JAKARTA, KOMPAS - Hasil penyelidikan kasus kerusuhan pada 21-22 Mei lalu yang dilakukan Kepolisian Negara RI akan disinergikan dengan lembaga pengawas sebelum diumumkan secara resmi ke publik. Oleh karena itu, Polri masih membuka diri terhadap masukan dari masyarakat sipil terkait temuan mereka dalam penyelidikan kasus itu.
Kepala Biro Penerangan Masyarakat Divisi Humas Polri Brigadir Jenderal (Pol) Dedi Prasetyo, Rabu (26/6/2019), di Jakarta, menuturkan, penyelidikan masih dilakukan tim investigasi internal Polri, terutama untuk menentukan jenis senjata yang menyebabkan sembilan orang meninggal serta detail peristiwa kerusuhan itu sehingga menyebabkan adanya korban jiwa.
Saat ini, Polri baru menyelesaikan investigasi terhadap jenis proyektil yang ditemukan di tubuh korban, memastikan empat dari sembilan korban jiwa meninggal karena tembakan peluru tajam, dan lima dari sembilan korban jiwa itu meninggal di sekitar Petamburan, Jakarta Pusat.
Dedi menjelaskan, Polri akan melakukan pengungkapan hasil investigasi bersama tiga lembaga pengawas lain, yakni Komisi Nasional Hak Asasi Manusia (Komnas HAM), Komisi Kepolisian Nasional, (Kompolnas), dan Ombudsman RI. Alhasil, pengungkapan hasil investigasi itu akan dilakukan setelah investigasi ketiga lembaga itu rampung.
”Jadi nanti akan dipadukan dengan hasil investigasi Komnas HAM, Ombudsman RI, dan Kompolnas.

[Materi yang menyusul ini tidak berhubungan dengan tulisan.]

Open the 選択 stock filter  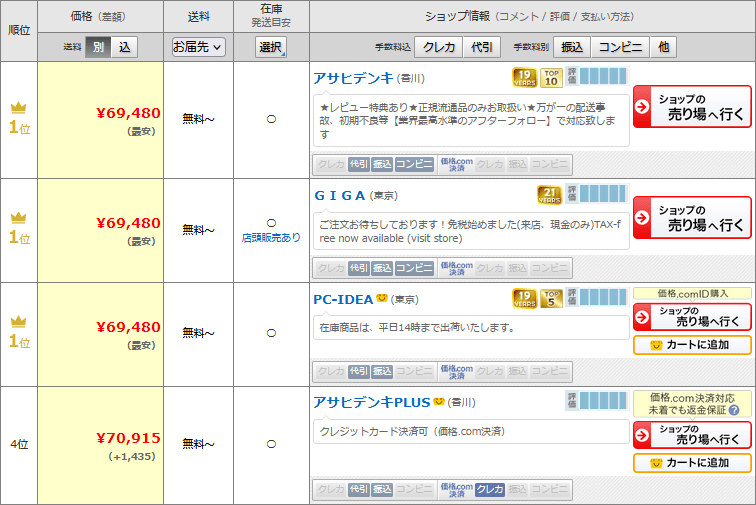point(271,46)
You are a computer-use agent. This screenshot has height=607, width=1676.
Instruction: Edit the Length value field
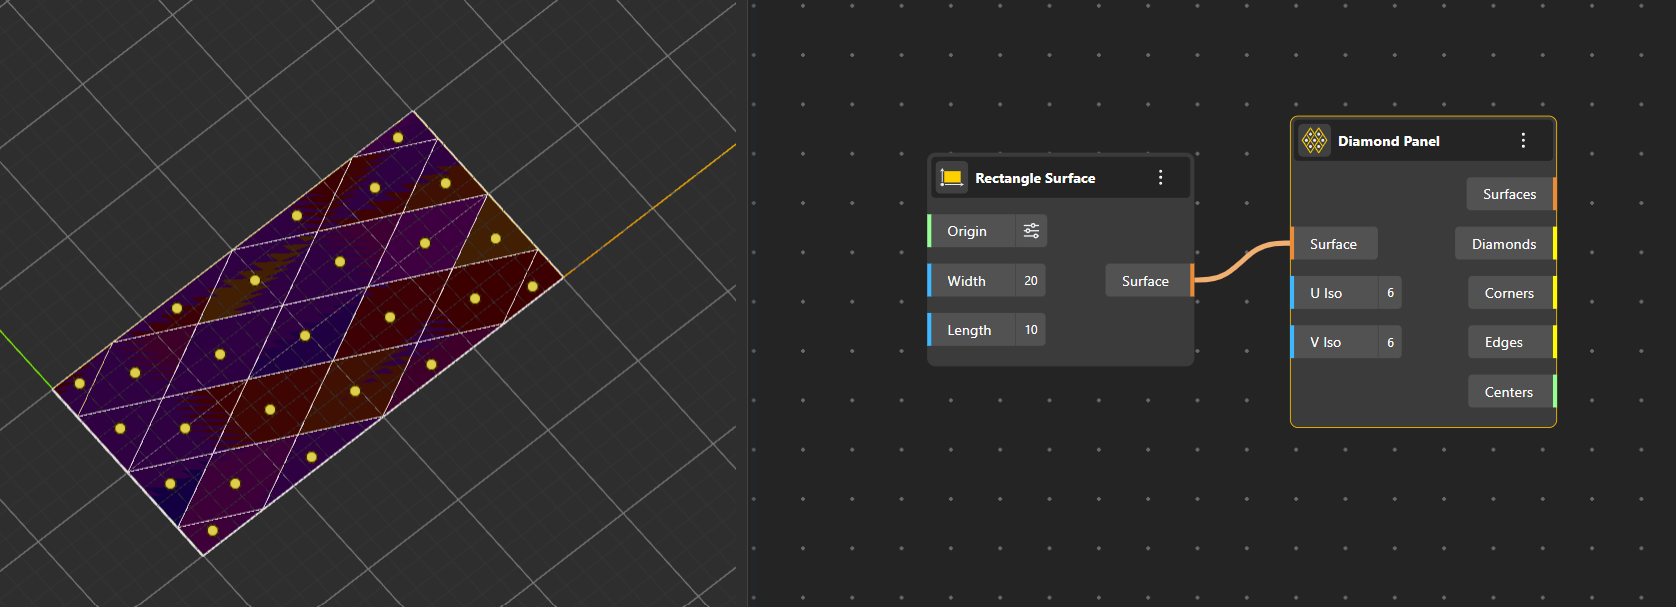pos(1030,330)
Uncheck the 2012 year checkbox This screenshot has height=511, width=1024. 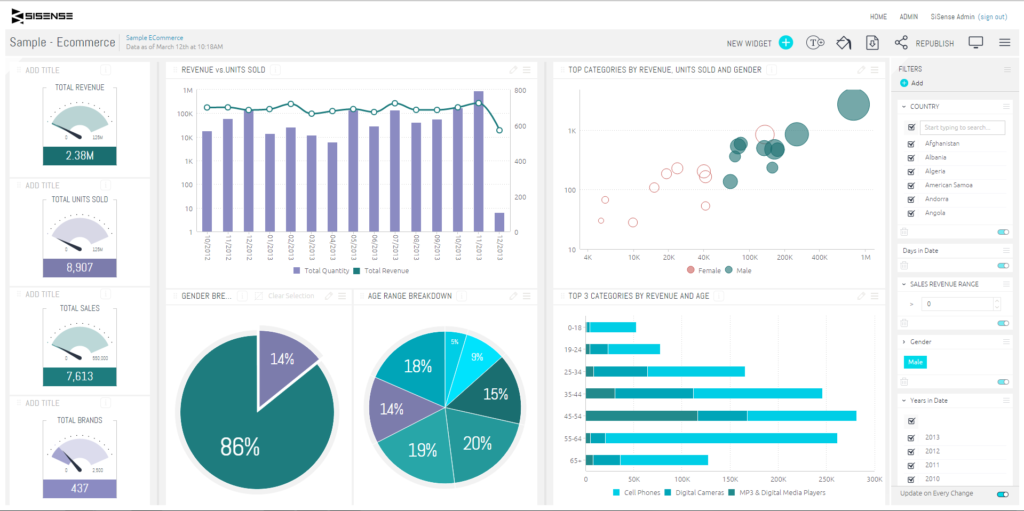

Pada saat rilis (hasil investigasi) akan ada klarifikasi data yang dimiliki masing-masing lembaga,” kata Dedi, Rabu 26/6/2019), di Markas Besar Polri, Jakarta.
Terkait temuan investigasi organisasi masyarakat sipil, misalnya Amnesty International, Dedi menyatakan, Polri akan menunggu temuan itu diserahkan agar dapat dipelajari dan diteliti. Hal itu bagian dari komitmen Polri untuk mengedepankan asas transparansi sehingga bersedia berkomunikasi dengan lembaga lain yang juga mempunyai hasil investigasi.
Pembentukan narasi
Direktur Eksekutif Amnesty International Indonesia Usman Hamid mengatakan, penyebab kematian sembilan orang dalam kerusuhan itu perlu segera dijelaskan secara detail berikut siapa pelakunya.
Lebih jauh Usman menilai, relatif ditahannya akses rekaman video dalam CCTV di seantero Jakarta selama peristiwa 21-23 Mei menimbulkan kesan adanya upaya pembentukan narasi sepihak oleh Polri. Sementara di sisi lain, video pengakuan orang-orang yang disangka sebagai calon eksekutor pembunuhan sejumlah tokoh ditayangkan secara luas.
Sementara itu, komisioner Komnas HAM, Choirul Anam, mengatakan, pihaknya belum menunjukkan rekaman video terkait peristiwa 21-23 Mei yang dimiliki pada kepolisian. Video itu akan dipergunakan sebagai pembanding untuk menjamin perkataan para pihak, termasuk kepolisian, apakah bisa dipertanggungjawabkan atau tidak.
”Banyaknya bahan-bahan yang dimiliki Komnas HAM membuat Komnas HAM lebih mudah untuk mendapatkan berbagai fakta peristiwa,” kata Anam.